Little is known about her life, mostly gleaned from the contents of her poems and from references in other ancient writers; there was no biography written until about 800 years after her life, so it cannot be considered an authoritative source. She seems to have come from an aristocratic family, and to have had at least three brothers. What is perhaps most associated with her is her sexuality - although that connotation has changed over time. Athenian comedy of the fifth to third centuries BCE made her a figure of fun as a wildly promiscuous heterosexual woman; later depictions focused on her possible homosexual relationships. Indeed, the terms Sapphic love and lesbian refer to her and her birthplace. Social norms over the centuries have impacted on critics interpretations of the sexual orientation of her erotic poems.
2. Dante
Dante Alighieri, to use a more formal version of his name, is considered an Italian poet, even though he was born in Florence around 1265, long before the formation of the modern country of Italy. He is often described as the Father of Italian, because his use of the vernacular in his work helped to establish the developing language, as well as making his writing available to a larger audience than would have been the case had he written in the more common Latin. His 'Comedia', later dubbed 'Comedia Divina' ('Divine Comedy') by Giovanni Boccaccio, introduced the terza rima verse form, and is considered one of the most important poems of the Middle Ages.

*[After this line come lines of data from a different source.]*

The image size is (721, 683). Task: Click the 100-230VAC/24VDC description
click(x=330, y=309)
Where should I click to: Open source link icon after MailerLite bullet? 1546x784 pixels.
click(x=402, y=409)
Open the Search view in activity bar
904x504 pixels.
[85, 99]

At the age of 9 Dante met Beatrice Portinari, who would become the love of his life - if you have read 'Divine Comedy', that won't come as a surprise! However, his marriage to Gemma di Manetto Donati, arranged for commercial purposes, meant that it was love at a distance. The complex political/religious conflicts of the time eventually led to Dante's exile from Florence in 1302. 'Divine Comedy' was written during his exile, which ended with his death in Ravenna in 1321. In 2008, the city of Florence apologised for his expulsion, and in 2021 a virtual re-trial of the poet was held in Florence to posthumously clear his name.
3. Robert Burns
Rabbie Burns (1759-1796) is often described as the national poet of Scotland, although that is not an official designation. He is the best-known poet to have written in the Scots language, as well as in English; much of his work is actually in a Scots dialect of English, making it accessible to a wide audience. His classic 'Auld Lang Syne' is a feature of many a New Year's Eve celebration around the world.

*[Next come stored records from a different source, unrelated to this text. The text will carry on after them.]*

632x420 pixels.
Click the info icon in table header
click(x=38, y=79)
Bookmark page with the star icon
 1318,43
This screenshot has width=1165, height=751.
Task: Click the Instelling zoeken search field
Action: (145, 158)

Burns was the oldest of seven children of a tenant farmer, meaning he was raised in a life of poverty and hard physical work, which had a lifelong impact on his health - if not on his libido. His first child, the product of an affair with his mother's servant, was born in 1785, just as he was starting a relationship with Jean Armour, who gave birth to twins in 1786, and married him in 1788. They had nine children, but their marriage might never have happened if Mary Campbell, to whom he is thought to have become engaged in 1786, had not died of typhus. He previously and subsequently had several amorous relationships, each of them the inspiration for one or more poems.
4. Alexander Pushkin
Born into a noble family in 1799, Alexander Sergeyevich Pushkin was the leading Russian poet of the Romantic era, and perhaps of all time. He published his first poem at the age of 15, and was an established author by the time he finished school. However, his sympathy with the French Enlightenment, and subsequent active work for social reform, led to his banishment after one of his poems was found in the belongings of a member of the 1825 Decembrist Uprising. It was while in exile that he wrote some of his best known work, including the play 'Boris Gudonov' and a novel in verse form, 'Eugene Onegin'.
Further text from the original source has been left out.